Exactly as shown below, retype every line of the data.
··· Record extracts
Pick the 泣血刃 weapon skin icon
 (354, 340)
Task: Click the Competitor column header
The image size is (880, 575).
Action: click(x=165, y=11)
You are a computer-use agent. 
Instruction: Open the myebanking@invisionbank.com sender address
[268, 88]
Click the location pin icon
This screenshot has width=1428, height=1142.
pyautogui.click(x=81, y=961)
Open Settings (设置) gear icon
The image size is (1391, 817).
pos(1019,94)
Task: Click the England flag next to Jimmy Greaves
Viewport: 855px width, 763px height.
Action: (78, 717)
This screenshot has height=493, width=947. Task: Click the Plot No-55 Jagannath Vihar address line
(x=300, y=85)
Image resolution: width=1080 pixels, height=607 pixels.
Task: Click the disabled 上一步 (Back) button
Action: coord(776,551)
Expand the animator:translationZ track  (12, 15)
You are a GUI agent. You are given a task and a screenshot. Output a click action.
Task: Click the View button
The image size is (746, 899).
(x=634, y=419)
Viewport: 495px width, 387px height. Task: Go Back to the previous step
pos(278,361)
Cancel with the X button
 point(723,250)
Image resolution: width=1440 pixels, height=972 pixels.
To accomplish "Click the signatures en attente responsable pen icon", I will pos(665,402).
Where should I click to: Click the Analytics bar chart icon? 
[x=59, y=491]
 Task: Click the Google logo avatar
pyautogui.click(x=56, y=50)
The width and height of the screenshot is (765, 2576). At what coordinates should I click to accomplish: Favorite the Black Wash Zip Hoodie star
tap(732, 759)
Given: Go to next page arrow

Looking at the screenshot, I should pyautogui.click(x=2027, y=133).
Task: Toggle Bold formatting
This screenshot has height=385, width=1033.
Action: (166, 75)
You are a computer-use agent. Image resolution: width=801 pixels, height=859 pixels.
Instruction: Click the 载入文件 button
······
Result:
Pick the 泣血刃 weapon skin icon
 (354, 340)
Task: Click the Competitor column header
The image size is (880, 575).
Action: click(x=165, y=11)
You are a computer-use agent. 
Instruction: Open the myebanking@invisionbank.com sender address
[268, 88]
Click the location pin icon
This screenshot has width=1428, height=1142.
pyautogui.click(x=81, y=961)
Open Settings (设置) gear icon
The image size is (1391, 817).
pos(1019,94)
Task: Click the England flag next to Jimmy Greaves
Viewport: 855px width, 763px height.
Action: (78, 717)
This screenshot has height=493, width=947. Task: Click the Plot No-55 Jagannath Vihar address line
(x=300, y=85)
Image resolution: width=1080 pixels, height=607 pixels.
Task: Click the disabled 上一步 (Back) button
Action: coord(776,551)
Expand the animator:translationZ track  (12, 15)
You are a GUI agent. You are given a task and a screenshot. Output a click action.
Task: Click the View button
The image size is (746, 899).
(x=634, y=419)
Viewport: 495px width, 387px height. Task: Go Back to the previous step
pos(278,361)
Cancel with the X button
 point(723,250)
Image resolution: width=1440 pixels, height=972 pixels.
To accomplish "Click the signatures en attente responsable pen icon", I will pos(665,402).
Where should I click to: Click the Analytics bar chart icon? 
[x=59, y=491]
 Task: Click the Google logo avatar
pyautogui.click(x=56, y=50)
The width and height of the screenshot is (765, 2576). At what coordinates should I click to accomplish: Favorite the Black Wash Zip Hoodie star
tap(732, 759)
Given: Go to next page arrow

Looking at the screenshot, I should pyautogui.click(x=2027, y=133).
Task: Toggle Bold formatting
This screenshot has height=385, width=1033.
Action: (166, 75)
You are a computer-use agent. Image resolution: width=801 pixels, height=859 pixels.
Instruction: Click the 载入文件 button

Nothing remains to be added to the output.